=== Section Start ===
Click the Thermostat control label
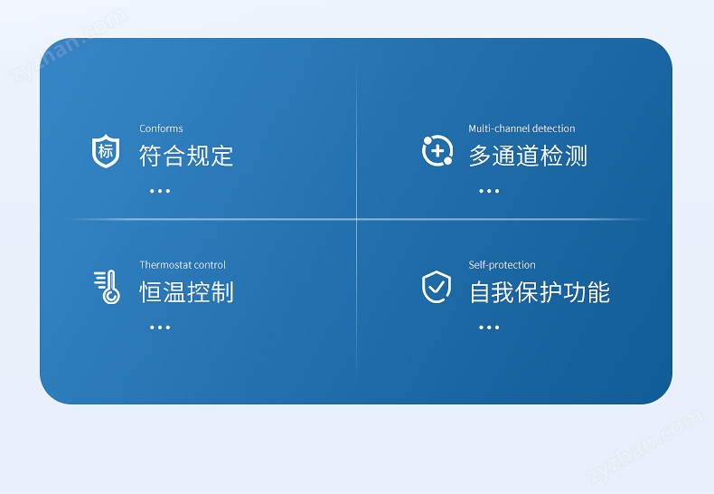pyautogui.click(x=183, y=265)
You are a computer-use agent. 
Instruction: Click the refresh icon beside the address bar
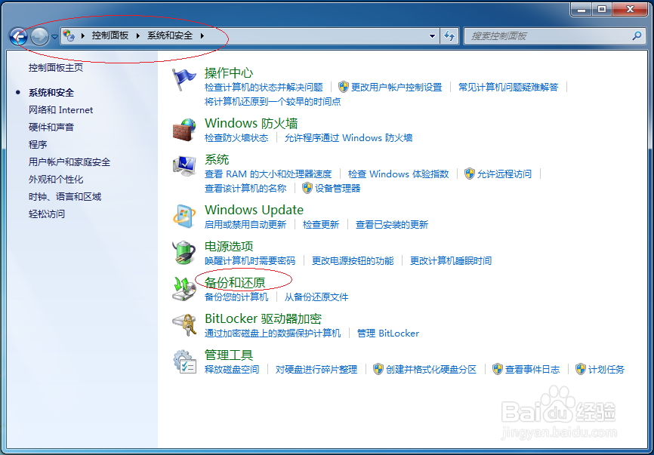click(449, 35)
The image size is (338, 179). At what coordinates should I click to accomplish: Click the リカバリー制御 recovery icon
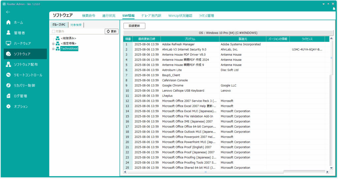9,86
=== Section End ===
▸ ASSIGNMENT
Everything in the data except the pictures needs to be written out exactly.

▸ YOUR RESPONSE
Click the Thermostat control label
pyautogui.click(x=183, y=265)
You are a computer-use agent. 
Instruction: Click the refresh icon beside the address bar
click(449, 35)
The image size is (338, 179). At what coordinates should I click to accomplish: Click the リカバリー制御 recovery icon
9,86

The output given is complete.